** SOURCE EXTRACT **
*-*-*

Saturday, December 4, 2010

Winter's Bone

Winter's Bone might be compared to Deliverance, what with its hellish look into the America neglected by everyone fortunate enough to have never stepped into a particularly poor area of the Ozarks. Yet as I looked at its bleak gray skies, stripped trees and barren landscapes, the film that came most often to mind was Threads, the what-if faux-documentary that questioned what nuclear war might mean for the world.

Dirty, broken down objects litter each yard of the decrepit, rotting houses. Meth production and usage is rampant, and high schools appear to function less as preparatory facilities for college than recruiting stations for the military. That raises questions about the fairness of voluntary enlistment, but for those growing up in this situation, a hostile Middle Eastern desert might seem a tropic getaway.

Ree Dolly (Jennifer Lawrence) also has dreams of joining the Army to get the $40,000 signing payment and to get the hell away. But when her father, Jessup, goes on the lam, Ree knows she'll never be able to leave, forced to care for her younger siblings and a brain-dead mother. To make matters worse, the local sheriff (Garret Dillahunt) comes 'round to inform Ree that Jessup skipped out on his bail, and if he doesn't show up for his hearing, the bondsman will come and collect the house Jessup put up as collateral.

Winter's Bone unfolds as a mystery, yet the core of the story veers off the path of the usual thriller. When we learn Jessup made meth, the film instantly ceases to be about Ree trying to find out what happened to her dad and simply a story of her looking for the inevitable corpse. Yet it's also not a whodunit: Jessup's brother and Ree's uncle, Teardrop (John Hawkes), knows what will happen if word gets out, and at one point he sternly whispers to Ree that if she ever finds out what happened to Jessup to never tell anyone, not even him. If the grim setting were not macabre enough, Winter's Bone is ultimately the quest of a young woman to find and recover just enough of her father that a forensics lab can identify.

*-*-*

** GIVEN DATA **
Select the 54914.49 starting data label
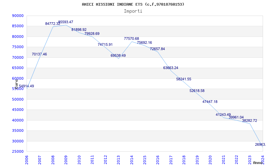The height and width of the screenshot is (166, 266). 26,86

*-*-*

** WHAT IS ASKED **
- 1) According to the Winter's Bone review, how large is the Army signing payment that Ree hopes to get?
- 2) Duplicate the part of the Winter's Bone review from "Saturday, December 4, 2010" up to and including "a tropic getaway.".
Rely only on the Winter's Bone review.

** SOLVED TASKS **
- 1) $40,000

- 2)
Saturday, December 4, 2010

Winter's Bone

Winter's Bone might be compared to Deliverance, what with its hellish look into the America neglected by everyone fortunate enough to have never stepped into a particularly poor area of the Ozarks. Yet as I looked at its bleak gray skies, stripped trees and barren landscapes, the film that came most often to mind was Threads, the what-if faux-documentary that questioned what nuclear war might mean for the world.

Dirty, broken down objects litter each yard of the decrepit, rotting houses. Meth production and usage is rampant, and high schools appear to function less as preparatory facilities for college than recruiting stations for the military. That raises questions about the fairness of voluntary enlistment, but for those growing up in this situation, a hostile Middle Eastern desert might seem a tropic getaway.